### [INPUT DATA]
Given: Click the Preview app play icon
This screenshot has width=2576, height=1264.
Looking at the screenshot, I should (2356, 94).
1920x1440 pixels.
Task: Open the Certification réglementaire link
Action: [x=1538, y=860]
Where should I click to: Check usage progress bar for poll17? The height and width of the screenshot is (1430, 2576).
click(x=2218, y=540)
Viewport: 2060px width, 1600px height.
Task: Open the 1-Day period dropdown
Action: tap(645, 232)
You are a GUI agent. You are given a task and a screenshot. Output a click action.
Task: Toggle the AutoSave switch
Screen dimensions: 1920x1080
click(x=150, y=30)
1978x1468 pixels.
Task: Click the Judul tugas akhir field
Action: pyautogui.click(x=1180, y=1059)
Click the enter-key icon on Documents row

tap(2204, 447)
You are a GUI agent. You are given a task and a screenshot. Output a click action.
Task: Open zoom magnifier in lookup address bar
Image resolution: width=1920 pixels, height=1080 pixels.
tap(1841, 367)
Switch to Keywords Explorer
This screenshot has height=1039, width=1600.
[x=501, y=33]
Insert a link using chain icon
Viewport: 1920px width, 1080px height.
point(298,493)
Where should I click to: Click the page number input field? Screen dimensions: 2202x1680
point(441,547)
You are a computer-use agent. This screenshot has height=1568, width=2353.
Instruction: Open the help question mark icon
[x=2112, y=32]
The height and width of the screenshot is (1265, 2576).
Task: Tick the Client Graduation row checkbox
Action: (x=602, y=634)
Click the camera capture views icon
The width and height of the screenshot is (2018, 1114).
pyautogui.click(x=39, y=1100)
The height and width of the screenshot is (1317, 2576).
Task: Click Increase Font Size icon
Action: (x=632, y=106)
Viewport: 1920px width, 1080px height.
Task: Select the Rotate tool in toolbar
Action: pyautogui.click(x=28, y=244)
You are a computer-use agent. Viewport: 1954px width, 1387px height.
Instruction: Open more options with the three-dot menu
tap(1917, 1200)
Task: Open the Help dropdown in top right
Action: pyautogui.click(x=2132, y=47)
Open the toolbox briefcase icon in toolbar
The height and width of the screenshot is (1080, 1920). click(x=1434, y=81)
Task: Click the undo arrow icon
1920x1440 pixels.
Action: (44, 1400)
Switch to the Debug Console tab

### [PROBLEM STATEMENT]
Exactly as written above, copy every line.

### [OUTPUT OF THE TASK]
Given: Click the Preview app play icon
This screenshot has width=2576, height=1264.
Looking at the screenshot, I should (2356, 94).
1920x1440 pixels.
Task: Open the Certification réglementaire link
Action: [x=1538, y=860]
Where should I click to: Check usage progress bar for poll17? The height and width of the screenshot is (1430, 2576).
click(x=2218, y=540)
Viewport: 2060px width, 1600px height.
Task: Open the 1-Day period dropdown
Action: tap(645, 232)
You are a GUI agent. You are given a task and a screenshot. Output a click action.
Task: Toggle the AutoSave switch
Screen dimensions: 1920x1080
click(x=150, y=30)
1978x1468 pixels.
Task: Click the Judul tugas akhir field
Action: pyautogui.click(x=1180, y=1059)
Click the enter-key icon on Documents row

tap(2204, 447)
You are a GUI agent. You are given a task and a screenshot. Output a click action.
Task: Open zoom magnifier in lookup address bar
Image resolution: width=1920 pixels, height=1080 pixels.
tap(1841, 367)
Switch to Keywords Explorer
This screenshot has height=1039, width=1600.
[x=501, y=33]
Insert a link using chain icon
Viewport: 1920px width, 1080px height.
point(298,493)
Where should I click to: Click the page number input field? Screen dimensions: 2202x1680
point(441,547)
You are a computer-use agent. This screenshot has height=1568, width=2353.
Instruction: Open the help question mark icon
[x=2112, y=32]
The height and width of the screenshot is (1265, 2576).
Task: Tick the Client Graduation row checkbox
Action: (x=602, y=634)
Click the camera capture views icon
The width and height of the screenshot is (2018, 1114).
pyautogui.click(x=39, y=1100)
The height and width of the screenshot is (1317, 2576).
Task: Click Increase Font Size icon
Action: (x=632, y=106)
Viewport: 1920px width, 1080px height.
Task: Select the Rotate tool in toolbar
Action: pyautogui.click(x=28, y=244)
You are a computer-use agent. Viewport: 1954px width, 1387px height.
Instruction: Open more options with the three-dot menu
tap(1917, 1200)
Task: Open the Help dropdown in top right
Action: pyautogui.click(x=2132, y=47)
Open the toolbox briefcase icon in toolbar
The height and width of the screenshot is (1080, 1920). click(x=1434, y=81)
Task: Click the undo arrow icon
1920x1440 pixels.
Action: (44, 1400)
Switch to the Debug Console tab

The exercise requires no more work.